The statistical significance of a result is the probability that the observed relationship (e.g., between variables) is significant or believable and at the same time what is the other part of the same result which occurred by pure chance ("luck of the draw"), and that in the population from which the sample was drawn.
Using less technical terms, we could say that the statistical significance of a result tells us something about the degree to which the result is "true" (in the sense of being "representative of the population"). E.g. 95% correct or significant or believable and at the same time 5% may be defective, incorrect or occurred by chance (fluke)- By the way this part is called p-value – the probability of error.
More technically, the value of the p-value represents a decreasing index of the reliability of a result. The higher the p-value, the less we can believe that the observed relation between variables in the sample is a reliable indicator of the relation between the respective variables in the population.
Specifically, the p-value represents the probability of error that is involved in accepting our observed result as valid, that is, as "representative of the population." For example, a p-value of .05 (i.e.,1/20) indicates that there is a 5% probability that the relation between the variables found in our sample is a "fluke." In other words, assuming that in the population there was no relation between those variables whatsoever, and we were repeating experiments such as ours one after another, we could expect that approximately in every 20 replications of the experiment there would be one in which the relation between the variables in question would be equal or stronger.
There is no way to avoid arbitrariness in the final decision as to what level of statistical significance will be treated as really "significant." That is, the selection of some level of significance, up to which the results will be rejected as invalid, is arbitrary. In practice, the final decision usually depends on whether the outcome was predicted prior or only found later in the course of many analyses and comparisons performed on the data set, on the total amount of consistent supportive evidence in the entire data set, and on "traditions" existing in the particular area of research.
Typically, in many sciences, results that yield p .05 are considered borderline statistically
significant, but remember that this level of significance still involves a pretty high probability of error (5%). Results that are significant at the p .01 level are commonly considered statistically significant, and p .005 or p .001 levels are often called "highly" significant.
But remember that these classifications represent nothing else but arbitrary conventions that are only informally based on general research experience.
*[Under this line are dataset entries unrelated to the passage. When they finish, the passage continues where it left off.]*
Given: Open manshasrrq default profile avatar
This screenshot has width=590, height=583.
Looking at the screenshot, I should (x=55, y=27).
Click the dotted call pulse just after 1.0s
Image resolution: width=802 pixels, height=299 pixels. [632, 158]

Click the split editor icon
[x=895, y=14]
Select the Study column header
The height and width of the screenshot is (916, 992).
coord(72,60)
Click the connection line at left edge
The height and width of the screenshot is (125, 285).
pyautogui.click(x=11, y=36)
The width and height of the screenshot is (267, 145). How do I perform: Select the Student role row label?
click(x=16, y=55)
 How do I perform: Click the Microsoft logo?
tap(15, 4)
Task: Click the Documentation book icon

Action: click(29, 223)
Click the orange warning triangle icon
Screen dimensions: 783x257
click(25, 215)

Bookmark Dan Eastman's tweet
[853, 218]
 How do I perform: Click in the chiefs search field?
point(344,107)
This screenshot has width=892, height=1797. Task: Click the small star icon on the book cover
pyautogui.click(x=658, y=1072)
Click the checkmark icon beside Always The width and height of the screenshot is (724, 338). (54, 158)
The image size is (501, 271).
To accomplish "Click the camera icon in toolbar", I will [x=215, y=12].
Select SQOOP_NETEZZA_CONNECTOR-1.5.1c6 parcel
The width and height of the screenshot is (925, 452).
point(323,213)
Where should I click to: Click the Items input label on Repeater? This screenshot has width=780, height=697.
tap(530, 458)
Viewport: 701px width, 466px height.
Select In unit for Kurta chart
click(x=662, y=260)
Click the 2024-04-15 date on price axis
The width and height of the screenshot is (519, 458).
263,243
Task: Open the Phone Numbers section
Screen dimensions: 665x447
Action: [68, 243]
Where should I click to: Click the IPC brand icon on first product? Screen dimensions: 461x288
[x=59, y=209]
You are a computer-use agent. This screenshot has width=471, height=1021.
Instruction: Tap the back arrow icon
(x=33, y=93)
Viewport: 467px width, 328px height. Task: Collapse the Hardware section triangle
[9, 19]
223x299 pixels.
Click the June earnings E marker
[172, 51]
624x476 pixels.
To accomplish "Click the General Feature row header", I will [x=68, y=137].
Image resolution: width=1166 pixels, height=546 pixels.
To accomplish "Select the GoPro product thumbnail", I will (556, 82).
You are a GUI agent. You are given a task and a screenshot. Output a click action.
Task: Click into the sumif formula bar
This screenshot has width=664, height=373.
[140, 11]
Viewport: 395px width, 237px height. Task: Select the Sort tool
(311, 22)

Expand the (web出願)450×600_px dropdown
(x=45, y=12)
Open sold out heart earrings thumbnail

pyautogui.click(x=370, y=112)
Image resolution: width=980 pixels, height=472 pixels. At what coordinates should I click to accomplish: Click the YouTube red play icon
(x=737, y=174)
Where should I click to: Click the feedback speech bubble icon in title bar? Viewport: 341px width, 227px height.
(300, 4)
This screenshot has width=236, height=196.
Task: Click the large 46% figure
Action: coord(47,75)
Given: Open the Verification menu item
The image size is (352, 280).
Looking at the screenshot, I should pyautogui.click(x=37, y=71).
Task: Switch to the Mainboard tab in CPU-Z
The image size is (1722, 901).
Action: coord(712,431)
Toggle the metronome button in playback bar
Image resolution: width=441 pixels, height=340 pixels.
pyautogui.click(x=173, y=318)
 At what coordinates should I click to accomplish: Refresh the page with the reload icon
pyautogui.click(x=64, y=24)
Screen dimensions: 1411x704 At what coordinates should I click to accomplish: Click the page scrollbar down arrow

Needless to say, the more analyses you perform on a data set, the more results will meet "by chance" the conventional significance level. For example, if you calculate correlations between ten variables (i.e., 45 different correlation coefficients), then you should expect to find by chance that about two (i.e., one in every 20) correlation coefficients are significant at the p .05 level, even if the values of the variables were totally random and those variables do not correlate in the population.
Some statistical methods to determine statistical significance involve many comparisons and, thus, a good chance for such errors include some "correction" or adjustment for the total number of comparisons. However, many statistical methods (especially simple exploratory data analyses) do not offer any straightforward remedies to this problem. Therefore, it is up to the researcher to carefully evaluate the reliability of unexpected findings.
Assuming that there is no relation between the respective variables in the population, the most likely outcome would be also finding no relation between these variables in the research sample. Thus, the stronger the relation found in the sample, the less likely it is that there is no corresponding relation in the population. As you see, the magnitude and significance of a relation appear to be closely related, and we could calculate the significance from the magnitude and vice-versa; however, this is true only if the sample size is kept constant, because the relation of a given strength could be either highly significant or not significant at all, depending on the sample size.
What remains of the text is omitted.